*Exercise passage*:
If Michigan’s Republican Party didn’t exist, someone would have had to invent it as a perfect example of what Democrats lost when young people didn’t show up to the polls in 2010.
As a candidate, Rick Snyder defeated former congressman Pete Hoekstra and a handful of others in the GOP primary by posing as a nerdish alternative to the Tea Party fervor that was sweeping the nation. He then easily defeated his Democratic opponent and came into office with big majorities in the state House and Senate, who gladly cut taxes for businesses and raised taxes on pensioners while cutting spending on education.
Michigan — still in shock from the financial crisis and unsure if the auto rescue could work — mostly let Snyder go about his business, until they began to understand the scope of his new Emergency Manager Law, which ripped power away from local authorities and gave unelected bureaucrats the power to abrogate contracts and sell city property.
A “Recall Snyder” movement began, but without support from the state Democratic Party, it never put together enough signatures. The effort fizzled when the recall of Wisconsin governor Scott Walker failed.
In 2012, Snyder seemed to be veering toward moderation by rejecting a voter suppression law similar to one passed in Florida. The governor endorsed Republican nominee Mitt Romney, but never became a surrogate for the candidate. He mostly sat on the sidelines as the son of a former Republican Michigan governor who was born in the state lost Michigan by 9.5 percent. Michigan’s GOP lost five seats in the House and would have lost more if not for gerrymandering.
Also on the ballot were two measures that seemed to have infuriated the governor.
One would end the state’s Emergency Manager Law and the other would put collective bargaining in the state Constitution in a way that would have prevented the state from ever going “right to work.” Voters chose to end the Emergency Manager Law and not to protect collective bargaining.
In his press conference Tuesday, Snyder repeatedly insisted that the collective bargaining amendment was “divisive” and responsible for pushing the GOP to pass “right to work” legislation. It’s a convenient excuse. He’s suggesting that unions tested their power and lost. This sparked a backlash.
That might make sense if Michigan’s GOP weren’t also pursuing a laundry list of some of the most extreme legislation in the country, laws that would give tax credits for fetuses, let people carry concealed weapons in schools and — of course — fight Sharia Law.
Clearly, with a much less right-wing legislature set to be seated in 2013, state Republicans have decided that now is the time to reward their extreme backers — like the Koch Brothers and Amway founder Rich DeVos — who do business in the state under the cloak of groups like Freedom to Work, the Mackinac Institute, and Americans for Prosperity.

*Exercise objective*: Copy word for word the stretch of the article on Michigan's Republican Party from "Clearly, with a" through "Americans for Prosperity.". The records have nothing to do with this exercise.

*Excerpted records*:
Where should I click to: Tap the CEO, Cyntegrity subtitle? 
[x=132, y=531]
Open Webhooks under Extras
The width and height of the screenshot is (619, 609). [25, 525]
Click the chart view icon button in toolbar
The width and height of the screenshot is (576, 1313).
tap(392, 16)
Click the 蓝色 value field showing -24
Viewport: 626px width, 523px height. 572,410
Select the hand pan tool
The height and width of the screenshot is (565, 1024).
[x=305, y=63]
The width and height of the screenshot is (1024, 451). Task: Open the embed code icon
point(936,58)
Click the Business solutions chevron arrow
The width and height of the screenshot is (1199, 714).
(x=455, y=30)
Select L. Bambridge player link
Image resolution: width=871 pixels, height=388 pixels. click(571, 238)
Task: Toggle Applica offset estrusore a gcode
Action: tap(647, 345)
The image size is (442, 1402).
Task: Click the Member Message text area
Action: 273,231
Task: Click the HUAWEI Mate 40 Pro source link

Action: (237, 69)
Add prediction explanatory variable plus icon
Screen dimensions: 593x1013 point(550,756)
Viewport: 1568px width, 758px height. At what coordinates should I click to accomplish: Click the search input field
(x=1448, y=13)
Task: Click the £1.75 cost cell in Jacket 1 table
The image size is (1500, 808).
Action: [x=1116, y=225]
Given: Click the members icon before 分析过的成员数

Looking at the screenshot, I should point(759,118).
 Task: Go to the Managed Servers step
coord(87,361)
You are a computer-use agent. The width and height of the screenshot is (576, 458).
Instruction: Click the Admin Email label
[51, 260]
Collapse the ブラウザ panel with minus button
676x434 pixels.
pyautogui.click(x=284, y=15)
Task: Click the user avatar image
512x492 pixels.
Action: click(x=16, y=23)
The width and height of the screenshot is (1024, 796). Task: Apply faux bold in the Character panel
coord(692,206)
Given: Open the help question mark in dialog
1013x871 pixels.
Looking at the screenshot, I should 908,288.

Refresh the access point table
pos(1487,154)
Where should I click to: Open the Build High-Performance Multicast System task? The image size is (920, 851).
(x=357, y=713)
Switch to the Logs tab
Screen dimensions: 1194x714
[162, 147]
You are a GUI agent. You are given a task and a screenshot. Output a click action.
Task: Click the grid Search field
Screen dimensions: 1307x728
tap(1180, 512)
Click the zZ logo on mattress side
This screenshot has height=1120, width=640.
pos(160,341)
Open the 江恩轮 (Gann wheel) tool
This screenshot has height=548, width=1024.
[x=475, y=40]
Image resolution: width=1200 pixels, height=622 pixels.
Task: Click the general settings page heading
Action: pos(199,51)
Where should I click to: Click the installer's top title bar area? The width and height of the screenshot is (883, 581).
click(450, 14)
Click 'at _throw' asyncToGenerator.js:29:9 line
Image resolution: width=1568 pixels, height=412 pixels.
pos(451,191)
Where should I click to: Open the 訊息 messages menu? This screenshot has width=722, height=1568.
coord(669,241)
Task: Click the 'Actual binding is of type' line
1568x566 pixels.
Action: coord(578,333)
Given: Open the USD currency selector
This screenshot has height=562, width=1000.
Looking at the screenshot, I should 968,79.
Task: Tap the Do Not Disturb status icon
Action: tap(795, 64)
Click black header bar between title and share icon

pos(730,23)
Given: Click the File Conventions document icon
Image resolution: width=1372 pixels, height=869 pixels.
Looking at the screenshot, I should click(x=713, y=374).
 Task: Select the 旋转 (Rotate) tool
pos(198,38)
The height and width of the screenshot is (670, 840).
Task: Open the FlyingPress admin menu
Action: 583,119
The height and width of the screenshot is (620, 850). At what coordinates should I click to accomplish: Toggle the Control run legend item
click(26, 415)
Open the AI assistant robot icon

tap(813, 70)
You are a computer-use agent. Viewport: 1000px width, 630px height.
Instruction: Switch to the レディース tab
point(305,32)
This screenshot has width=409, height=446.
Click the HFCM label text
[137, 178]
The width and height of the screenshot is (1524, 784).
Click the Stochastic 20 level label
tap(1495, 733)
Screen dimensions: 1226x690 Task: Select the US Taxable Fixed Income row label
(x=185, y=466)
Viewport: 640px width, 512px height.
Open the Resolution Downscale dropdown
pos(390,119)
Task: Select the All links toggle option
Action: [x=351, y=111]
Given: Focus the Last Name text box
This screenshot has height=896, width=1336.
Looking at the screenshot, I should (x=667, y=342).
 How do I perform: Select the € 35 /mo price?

*Result of the task*:
Clearly, with a much less right-wing legislature set to be seated in 2013, state Republicans have decided that now is the time to reward their extreme backers — like the Koch Brothers and Amway founder Rich DeVos — who do business in the state under the cloak of groups like Freedom to Work, the Mackinac Institute, and Americans for Prosperity.